* **Your instructions**:
In the lines below, replace "GUI agent" with "interface agent" everywhere it appears, and leave everything else unchanged.

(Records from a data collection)
***

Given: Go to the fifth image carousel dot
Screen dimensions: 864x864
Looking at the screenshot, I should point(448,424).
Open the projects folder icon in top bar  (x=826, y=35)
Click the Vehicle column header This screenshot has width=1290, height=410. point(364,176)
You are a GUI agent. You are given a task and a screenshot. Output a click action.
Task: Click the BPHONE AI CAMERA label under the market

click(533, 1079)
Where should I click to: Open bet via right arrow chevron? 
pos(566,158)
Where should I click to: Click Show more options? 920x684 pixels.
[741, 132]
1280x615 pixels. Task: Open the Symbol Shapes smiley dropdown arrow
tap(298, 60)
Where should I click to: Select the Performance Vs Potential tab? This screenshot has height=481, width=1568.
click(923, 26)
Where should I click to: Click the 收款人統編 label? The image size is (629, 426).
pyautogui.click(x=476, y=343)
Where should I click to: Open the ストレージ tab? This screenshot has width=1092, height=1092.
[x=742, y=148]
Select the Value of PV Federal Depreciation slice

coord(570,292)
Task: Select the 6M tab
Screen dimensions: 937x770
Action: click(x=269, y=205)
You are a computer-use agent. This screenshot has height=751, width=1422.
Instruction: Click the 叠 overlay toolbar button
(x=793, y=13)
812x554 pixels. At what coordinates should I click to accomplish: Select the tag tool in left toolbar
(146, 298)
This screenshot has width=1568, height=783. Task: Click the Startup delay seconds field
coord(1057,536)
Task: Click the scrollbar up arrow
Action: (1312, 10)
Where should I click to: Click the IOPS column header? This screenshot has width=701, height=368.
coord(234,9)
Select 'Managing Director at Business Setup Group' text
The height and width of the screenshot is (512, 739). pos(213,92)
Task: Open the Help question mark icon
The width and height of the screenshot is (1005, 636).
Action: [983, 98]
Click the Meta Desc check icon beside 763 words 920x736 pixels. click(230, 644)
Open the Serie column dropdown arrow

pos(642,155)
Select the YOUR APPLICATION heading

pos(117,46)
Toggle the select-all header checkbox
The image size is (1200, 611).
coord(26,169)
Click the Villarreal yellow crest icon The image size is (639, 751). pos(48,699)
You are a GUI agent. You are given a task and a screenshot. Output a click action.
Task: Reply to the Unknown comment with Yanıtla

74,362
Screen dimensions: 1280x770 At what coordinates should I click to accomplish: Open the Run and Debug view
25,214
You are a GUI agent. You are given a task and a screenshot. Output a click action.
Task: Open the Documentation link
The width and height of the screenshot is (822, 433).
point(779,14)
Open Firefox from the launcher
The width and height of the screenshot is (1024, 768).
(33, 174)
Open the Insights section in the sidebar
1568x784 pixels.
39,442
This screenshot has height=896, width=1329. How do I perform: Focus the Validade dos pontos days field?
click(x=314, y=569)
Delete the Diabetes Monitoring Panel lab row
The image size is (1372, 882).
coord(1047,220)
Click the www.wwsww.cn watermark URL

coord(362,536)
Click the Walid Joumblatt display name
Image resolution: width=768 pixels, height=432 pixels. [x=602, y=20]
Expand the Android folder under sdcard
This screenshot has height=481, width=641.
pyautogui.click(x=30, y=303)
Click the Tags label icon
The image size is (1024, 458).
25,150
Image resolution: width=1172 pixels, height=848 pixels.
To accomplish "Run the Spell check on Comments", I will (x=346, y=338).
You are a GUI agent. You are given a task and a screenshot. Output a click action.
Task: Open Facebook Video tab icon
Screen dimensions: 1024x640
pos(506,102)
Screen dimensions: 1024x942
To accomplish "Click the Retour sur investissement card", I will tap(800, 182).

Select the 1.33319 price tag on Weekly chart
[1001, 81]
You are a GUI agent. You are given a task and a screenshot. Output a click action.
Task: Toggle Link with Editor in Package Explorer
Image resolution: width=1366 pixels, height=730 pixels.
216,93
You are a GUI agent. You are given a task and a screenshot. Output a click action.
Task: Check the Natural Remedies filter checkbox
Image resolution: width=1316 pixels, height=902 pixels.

***

* **Exercise result**:
Given: Go to the fifth image carousel dot
Screen dimensions: 864x864
Looking at the screenshot, I should point(448,424).
Open the projects folder icon in top bar  (x=826, y=35)
Click the Vehicle column header This screenshot has width=1290, height=410. point(364,176)
You are a interface agent. You are given a task and a screenshot. Output a click action.
Task: Click the BPHONE AI CAMERA label under the market

click(533, 1079)
Where should I click to: Open bet via right arrow chevron? 
pos(566,158)
Where should I click to: Click Show more options? 920x684 pixels.
[741, 132]
1280x615 pixels. Task: Open the Symbol Shapes smiley dropdown arrow
tap(298, 60)
Where should I click to: Select the Performance Vs Potential tab? This screenshot has height=481, width=1568.
click(923, 26)
Where should I click to: Click the 收款人統編 label? The image size is (629, 426).
pyautogui.click(x=476, y=343)
Where should I click to: Open the ストレージ tab? This screenshot has width=1092, height=1092.
[x=742, y=148]
Select the Value of PV Federal Depreciation slice

coord(570,292)
Task: Select the 6M tab
Screen dimensions: 937x770
Action: click(x=269, y=205)
You are a computer-use agent. This screenshot has height=751, width=1422.
Instruction: Click the 叠 overlay toolbar button
(x=793, y=13)
812x554 pixels. At what coordinates should I click to accomplish: Select the tag tool in left toolbar
(146, 298)
This screenshot has width=1568, height=783. Task: Click the Startup delay seconds field
coord(1057,536)
Task: Click the scrollbar up arrow
Action: (1312, 10)
Where should I click to: Click the IOPS column header? This screenshot has width=701, height=368.
coord(234,9)
Select 'Managing Director at Business Setup Group' text
The height and width of the screenshot is (512, 739). pos(213,92)
Task: Open the Help question mark icon
The width and height of the screenshot is (1005, 636).
Action: [983, 98]
Click the Meta Desc check icon beside 763 words 920x736 pixels. click(230, 644)
Open the Serie column dropdown arrow

pos(642,155)
Select the YOUR APPLICATION heading

pos(117,46)
Toggle the select-all header checkbox
The image size is (1200, 611).
coord(26,169)
Click the Villarreal yellow crest icon The image size is (639, 751). pos(48,699)
You are a interface agent. You are given a task and a screenshot. Output a click action.
Task: Reply to the Unknown comment with Yanıtla

74,362
Screen dimensions: 1280x770 At what coordinates should I click to accomplish: Open the Run and Debug view
25,214
You are a interface agent. You are given a task and a screenshot. Output a click action.
Task: Open the Documentation link
The width and height of the screenshot is (822, 433).
point(779,14)
Open Firefox from the launcher
The width and height of the screenshot is (1024, 768).
(33, 174)
Open the Insights section in the sidebar
1568x784 pixels.
39,442
This screenshot has height=896, width=1329. How do I perform: Focus the Validade dos pontos days field?
click(x=314, y=569)
Delete the Diabetes Monitoring Panel lab row
The image size is (1372, 882).
coord(1047,220)
Click the www.wwsww.cn watermark URL

coord(362,536)
Click the Walid Joumblatt display name
Image resolution: width=768 pixels, height=432 pixels. [x=602, y=20]
Expand the Android folder under sdcard
This screenshot has height=481, width=641.
pyautogui.click(x=30, y=303)
Click the Tags label icon
The image size is (1024, 458).
25,150
Image resolution: width=1172 pixels, height=848 pixels.
To accomplish "Run the Spell check on Comments", I will (x=346, y=338).
You are a interface agent. You are given a task and a screenshot. Output a click action.
Task: Open Facebook Video tab icon
Screen dimensions: 1024x640
pos(506,102)
Screen dimensions: 1024x942
To accomplish "Click the Retour sur investissement card", I will tap(800, 182).

Select the 1.33319 price tag on Weekly chart
[1001, 81]
You are a interface agent. You are given a task and a screenshot. Output a click action.
Task: Toggle Link with Editor in Package Explorer
Image resolution: width=1366 pixels, height=730 pixels.
216,93
You are a interface agent. You are given a task and a screenshot. Output a click action.
Task: Check the Natural Remedies filter checkbox
Image resolution: width=1316 pixels, height=902 pixels.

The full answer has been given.